If Jack Layton had lived I think it is entirely plausible that they would’ve supplanted the Liberal party of Canada. They had taken 58 seats out of Québec and obliterated the Bloc Quebecois. They had reasonable strength in Ontario and were only a couple weeks away from possibly taking that province too. However, with the new reality before us all of that is lost. Much will depend on the next leader of the NDP to sustain the gains Jack Layton brought.
I really do not know how that is going to play out. For instance, what does the NDP do? Do they pick a new leader from the 58 MPs from Québec? Or do they go to some of the more established MPs who were reelected in the last election? Would they pick somebody who’s not elected into Parliament, like their party president or somebody completely different? There are so many choices to make and so much blue sky ahead. The void left by Jack Layton is enormous.
The Liberal party has a long way back too. In many ways it is almost hard to believe how far they have fallen. Bob Rae is the interim leader for a couple years but he is of a generation past. When you think of the new young people in the Liberal party, I’m not quite sure that they would play in the new Canada. With Stephen Harper having put together a majority without Québec, it represents a new way of gaining power in Canada. The Liberal party was very good at gaining power with Québec. They have no experience of gaining power without Québec.
I read a tweet on Twitter the other day from a sitting Liberal MP who said their current meetings in Ottawa were being brutally honest. I’m not so sure on what that means but I suppose it can’t be a bad thing. Politics is a dirty business at the best of times and when you are out of power, I suppose brutal honesty is an abundant supply.
I am hoping that both our opposition parties will get back on their feet quickly. There is nothing good about governments with weak opposition figures. They tend to go arrogant and their policy gets weak. Governments with strong opposition figures tend to be more responsive and less prone to scandal. Yes, it is and will continue to be a long and winding road for opposition parties.

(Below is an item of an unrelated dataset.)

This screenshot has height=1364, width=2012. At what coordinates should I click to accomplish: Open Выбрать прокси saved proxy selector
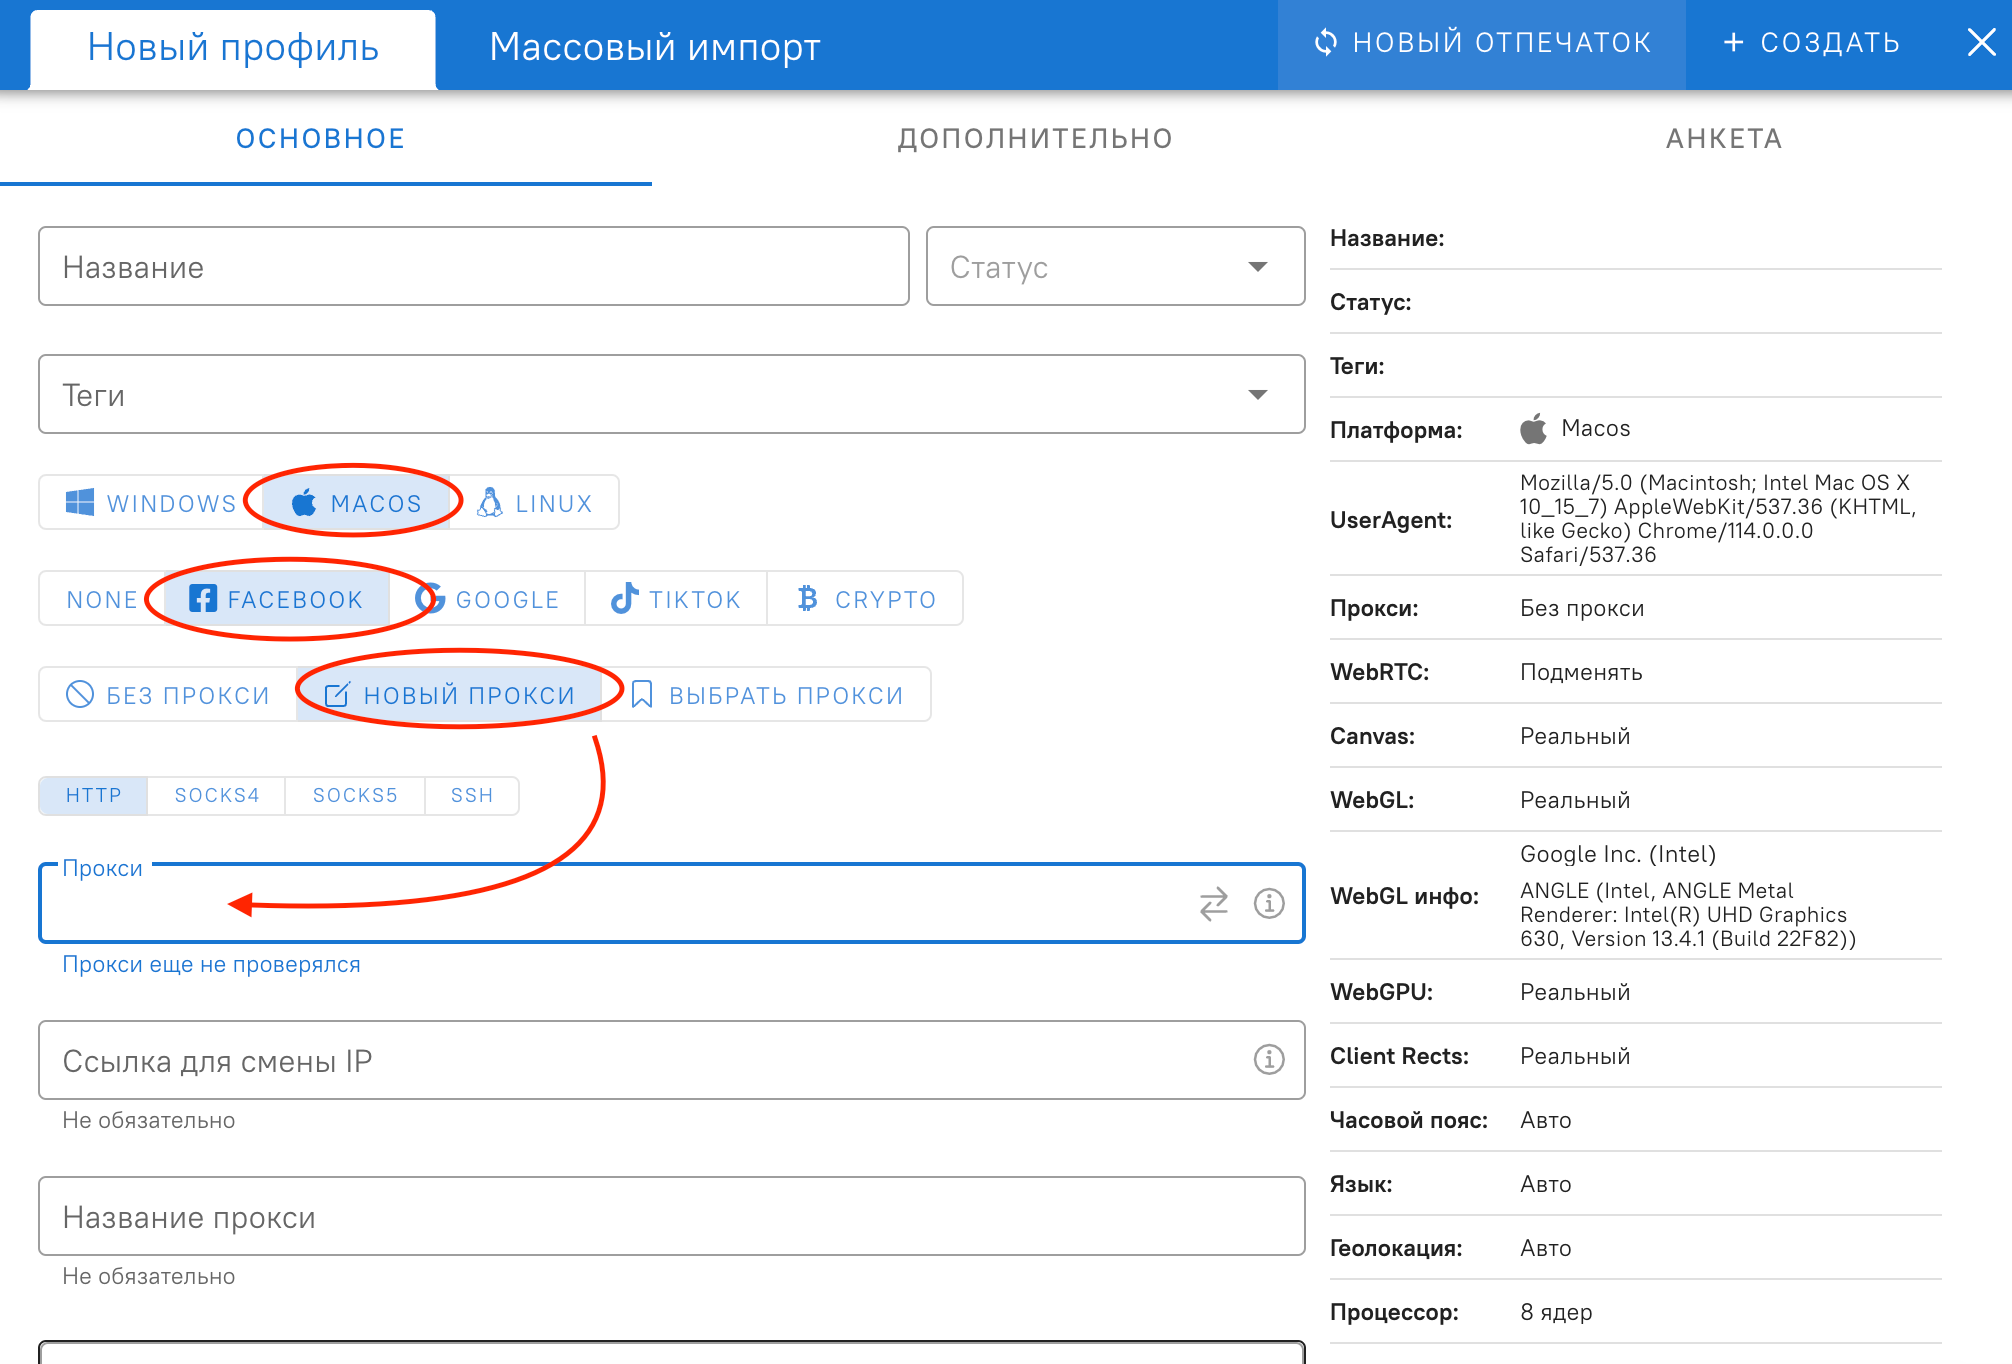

So as we move ahead, let’s choose hope over despair. Where have you read that before? At the end of the day, that little ditty goes a long way. Something tells me though that it will get lost when Parliament resumes sitting. Our politicians love to yell at each other.
All of these musings about our federal opposition parties will surely get drowned out by the up coming provincial election. That surely will keep us busy for a while. When the dust clears, we may have a new political landscape. Our federal opposition parties will surely be part of that.